Fanconi anemia (FA) is a genomic instability syndrome caused by mutations inside a cluster of proteins normally responsible for DNA repair in cells. Mutation or silencing of FA genes is also associated with increased sensitivity to DNA-damaging drugs. Guo and his fellow researchers worked under the premise that inhibiting the FA pathway and combining this with DNA-damaging chemotherapy drugs might be a promising strategy for cancer therapy.

To block the FA repair pathway in leukemic cells, researchers tested the inhibition of a protein called mTOR (mammalian target of rapamycin). The protein plays a critical role in the growth and survival of mammalian cells – although disruptions in the mTOR molecular pathway are linked to tumor growth, chemotherapy resistance, and poor prognoses in malignancies such as leukemia.

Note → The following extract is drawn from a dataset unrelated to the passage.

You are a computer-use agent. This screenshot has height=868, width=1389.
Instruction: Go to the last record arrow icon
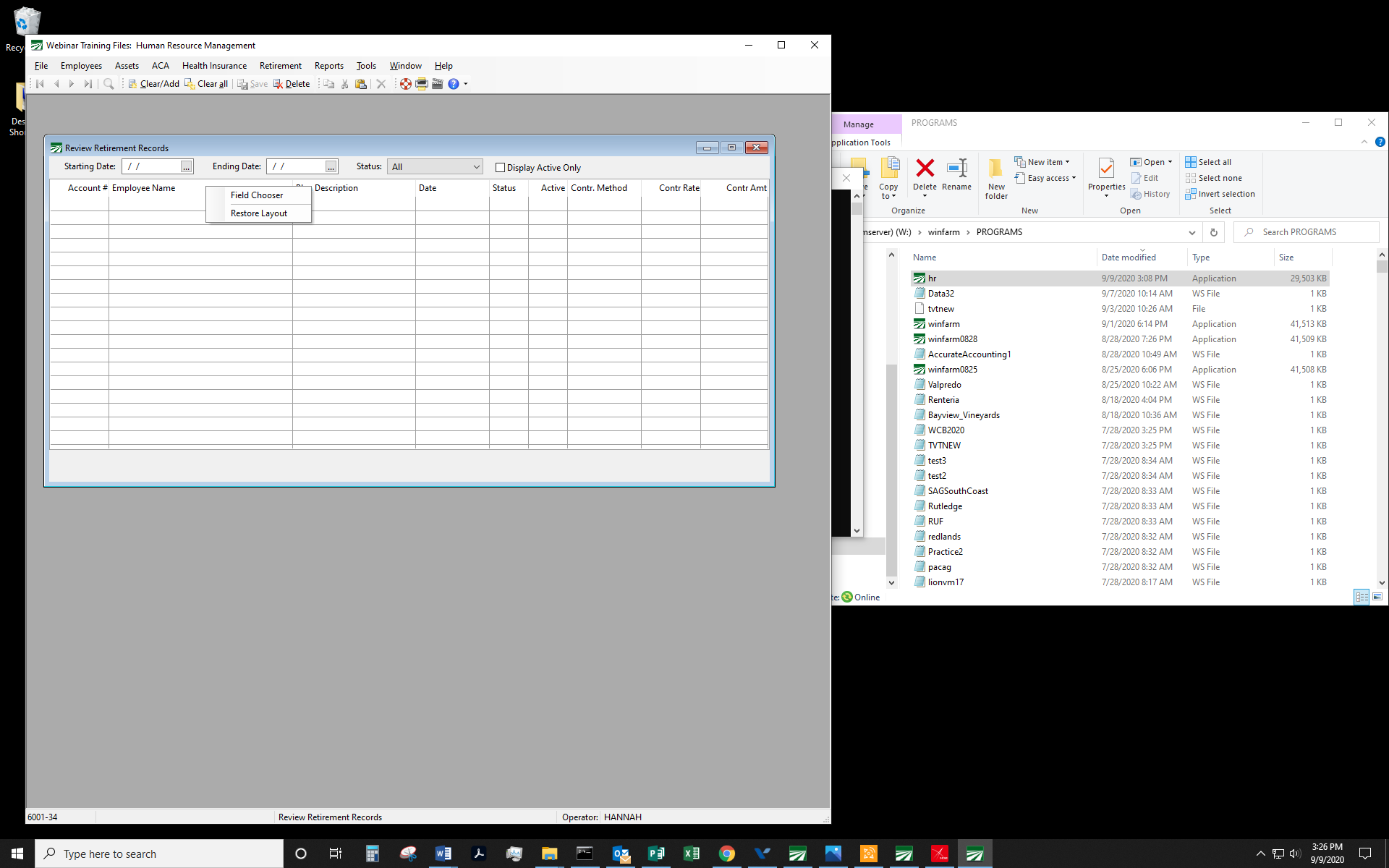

Initial testing of mTOR inhibition was achieved by direct deletion of the mTOR gene in mice. The scientists then tested three new mTOR inhibitors currently under development (pp242, AZD8055 and INK128) in combination with the chemotherapies cytarabine, etoposide, and cisplatin to see how they affected laboratory lines of leukemia cells and mouse models of the disease. They compared the effectiveness of the combination treatments with treating the leukemia by just chemotherapy or inhibitors alone. Tests showed that combining mTOR inhibitors with chemotherapy was far more effective at treating leukemia than when the inhibitors or chemotherapy were used as stand-alone treatments.

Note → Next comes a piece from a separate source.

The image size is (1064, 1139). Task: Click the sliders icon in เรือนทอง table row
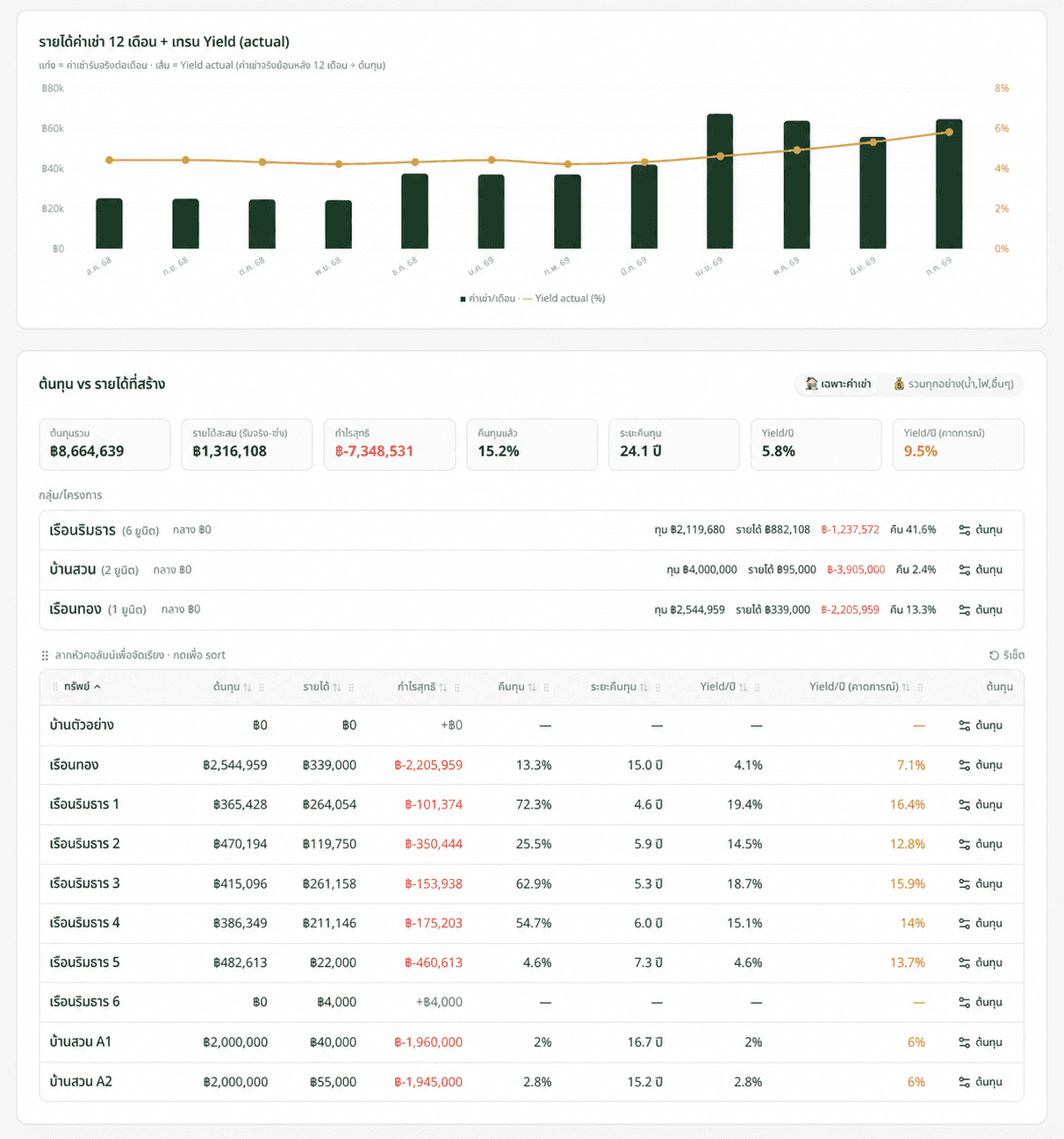click(x=964, y=765)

Although the researchers emphasized that laboratory results involving cell lines and mice do not necessarily translate to human treatment, they say their findings show that new mTOR inhibitors combined with chemotherapy could become a new treatment strategy for T-ALL. They also report that inhibition of the FA pathway coupled with chemotherapy may be useful for treating other types of cancer.